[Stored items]
-------------------------

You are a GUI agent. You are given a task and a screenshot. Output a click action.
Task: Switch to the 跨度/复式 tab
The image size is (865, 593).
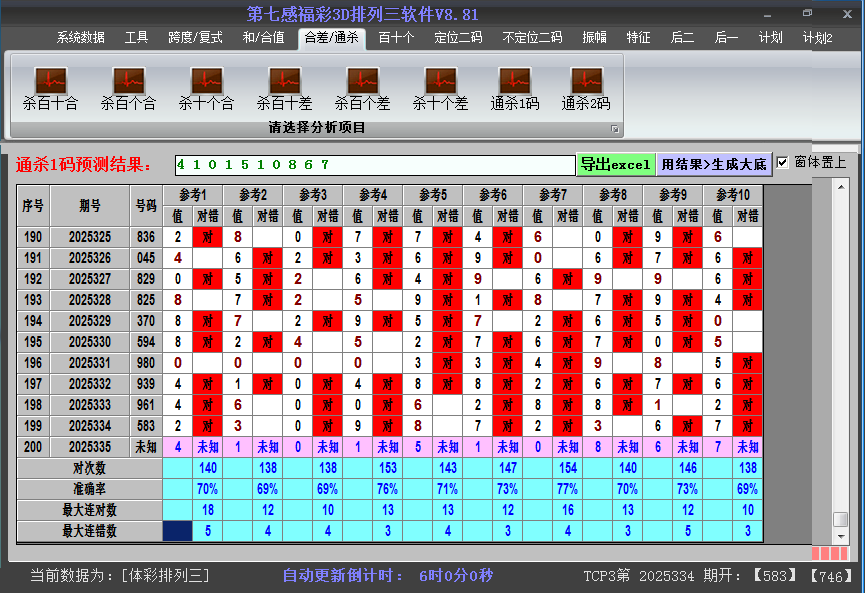pyautogui.click(x=195, y=38)
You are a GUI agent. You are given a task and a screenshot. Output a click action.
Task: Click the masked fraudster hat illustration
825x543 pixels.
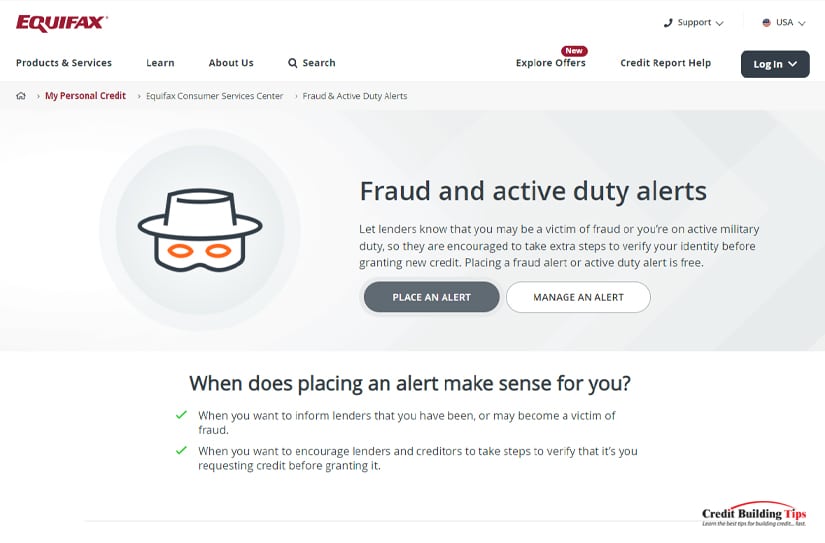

-------------------------

#### Task requirements:
Only the lines from the one containing "The image size is (865, 593)." through the final line of the data are to be written out, exactly as they stand and without pictures.

#### Exercise output:
The image size is (865, 593).
pyautogui.click(x=195, y=38)
You are a GUI agent. You are given a task and a screenshot. Output a click action.
Task: Click the masked fraudster hat illustration
825x543 pixels.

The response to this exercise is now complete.